Come Home to Your Mother
"It was not the founding fathers but home and mother who called
Vermont's visitors back to the past." (p. 146) Not the patriotic war
fighters, nor the rugged NH rocks, but the softer side (which, given
the landscape actually makes sense)
Building on former advocation of Board of Ag (1872) to make the farm
more "home-like" to keep the kids n the farm (re: Those Who Stayed Behind)
An ambivalent critique of their contemporary world: be the "haven in
the heartless world" but make your farming produce like the "heartless
world" i.e. be commercially aggressive, but not too greedy. Of course,
if they hadn;t left they wouldn;t have made the money to "come home" on
vacation.
New England Decadence
Reformers: the best and brightest have gone west: what's left are the
dregs (they see them as similar to urban poor)
"The notion of the decline of New England rural life was based in fact
on a shared belief in a sort of golden age, when New England's
institutions and values had created a democratic rural utopia, whose
beneficent influence har radiated out over the entire country." (p. 152)
NE as nation's aquifier from which the urbanites plan to suck living
waters. (like Victorian women sending their home-refreshed men out into
the big bad world)
The Summer Boarder
2-3 visitors in a home, B&B with good home food, wife and kids stay
all week, husbands for weekend. They want R&R though, not real farm
work
Plain Country Fare
Advice to hosts:
- Don't give then the usual fry-up.
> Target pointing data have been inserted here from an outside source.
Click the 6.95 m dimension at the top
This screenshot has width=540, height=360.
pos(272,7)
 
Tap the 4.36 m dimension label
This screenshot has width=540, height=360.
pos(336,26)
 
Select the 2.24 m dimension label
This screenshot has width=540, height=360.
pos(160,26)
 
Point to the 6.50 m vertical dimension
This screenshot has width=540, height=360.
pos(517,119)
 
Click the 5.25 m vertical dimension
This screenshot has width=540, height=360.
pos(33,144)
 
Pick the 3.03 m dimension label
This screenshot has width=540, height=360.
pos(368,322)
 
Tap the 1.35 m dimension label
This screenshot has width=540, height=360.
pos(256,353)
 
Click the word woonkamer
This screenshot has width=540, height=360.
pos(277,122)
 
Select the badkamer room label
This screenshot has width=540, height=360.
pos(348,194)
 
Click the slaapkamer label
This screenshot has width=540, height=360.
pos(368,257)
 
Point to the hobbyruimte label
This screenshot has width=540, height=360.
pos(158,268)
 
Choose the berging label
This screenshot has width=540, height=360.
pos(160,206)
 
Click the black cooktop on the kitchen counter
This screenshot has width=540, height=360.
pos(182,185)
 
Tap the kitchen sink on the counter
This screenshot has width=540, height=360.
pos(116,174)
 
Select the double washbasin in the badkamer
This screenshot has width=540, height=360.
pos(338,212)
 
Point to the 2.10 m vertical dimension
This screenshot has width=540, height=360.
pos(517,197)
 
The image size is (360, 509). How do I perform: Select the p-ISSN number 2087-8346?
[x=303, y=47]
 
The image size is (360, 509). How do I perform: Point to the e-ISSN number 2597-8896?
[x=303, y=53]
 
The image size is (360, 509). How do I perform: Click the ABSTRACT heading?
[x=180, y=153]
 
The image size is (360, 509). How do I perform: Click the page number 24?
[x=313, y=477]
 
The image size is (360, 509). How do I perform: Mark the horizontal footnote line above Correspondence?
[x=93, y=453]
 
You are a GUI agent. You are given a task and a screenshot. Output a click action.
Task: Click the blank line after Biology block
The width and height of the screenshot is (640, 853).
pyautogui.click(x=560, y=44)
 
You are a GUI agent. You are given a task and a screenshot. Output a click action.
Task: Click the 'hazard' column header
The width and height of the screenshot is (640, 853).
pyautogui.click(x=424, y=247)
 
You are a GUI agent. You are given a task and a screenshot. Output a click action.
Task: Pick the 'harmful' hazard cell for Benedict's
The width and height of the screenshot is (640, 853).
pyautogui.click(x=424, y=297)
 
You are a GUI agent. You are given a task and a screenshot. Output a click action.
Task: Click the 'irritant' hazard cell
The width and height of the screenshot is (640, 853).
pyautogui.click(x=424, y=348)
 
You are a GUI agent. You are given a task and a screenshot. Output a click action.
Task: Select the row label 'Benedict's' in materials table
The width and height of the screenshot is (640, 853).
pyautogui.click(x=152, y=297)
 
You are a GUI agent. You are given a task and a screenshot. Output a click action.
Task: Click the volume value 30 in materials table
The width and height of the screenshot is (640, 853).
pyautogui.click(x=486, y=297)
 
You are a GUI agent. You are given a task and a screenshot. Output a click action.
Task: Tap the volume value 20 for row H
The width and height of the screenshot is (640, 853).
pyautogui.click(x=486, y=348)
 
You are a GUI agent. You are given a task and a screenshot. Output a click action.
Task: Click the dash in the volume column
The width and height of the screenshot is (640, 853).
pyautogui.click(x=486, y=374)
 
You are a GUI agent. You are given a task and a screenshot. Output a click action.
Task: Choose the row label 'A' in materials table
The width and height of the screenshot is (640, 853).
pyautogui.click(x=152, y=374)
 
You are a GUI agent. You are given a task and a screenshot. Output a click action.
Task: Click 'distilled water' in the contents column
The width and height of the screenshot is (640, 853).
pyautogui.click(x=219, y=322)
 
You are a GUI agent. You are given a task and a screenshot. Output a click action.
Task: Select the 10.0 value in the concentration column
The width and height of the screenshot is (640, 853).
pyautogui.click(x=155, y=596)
Give them simple, healthy, fresh
- throw in the farmer's daughter for eye candy
- Get rid of tacky urban knock-off furniture
- plant multiple vegetables for multiple harvests to always ensure
fresh
- plenty of fresh laundry
- let them help in kitchen
Most work is in women's realm but they may have also pocketed the $$.
But who is in charge? guest/host or master/servant
And for fun:
The Dream of Home
Sir Thomas Moore
Who has not felt how sadly sweet
The dream of home, the dream of home,
Steals o'er the heart, too soon to fleet,
When far o'er sea or land we roam?
Sunlight more soft may o'er us fall,
To greener shores our bark may come;
But far more bright, more dear than all,
That dream of home, that dream of home.
Ask the sailor youth when far
His light bark bounds o'er ocean's foam,
What charms him most, when evening's star
Smiles o'er the wave? to dream of home.
Fond thoughts of absent friends and loves
At that sweet hour around him come;
His heart's best joy where'er he roves,
That dream of home, that dream of home.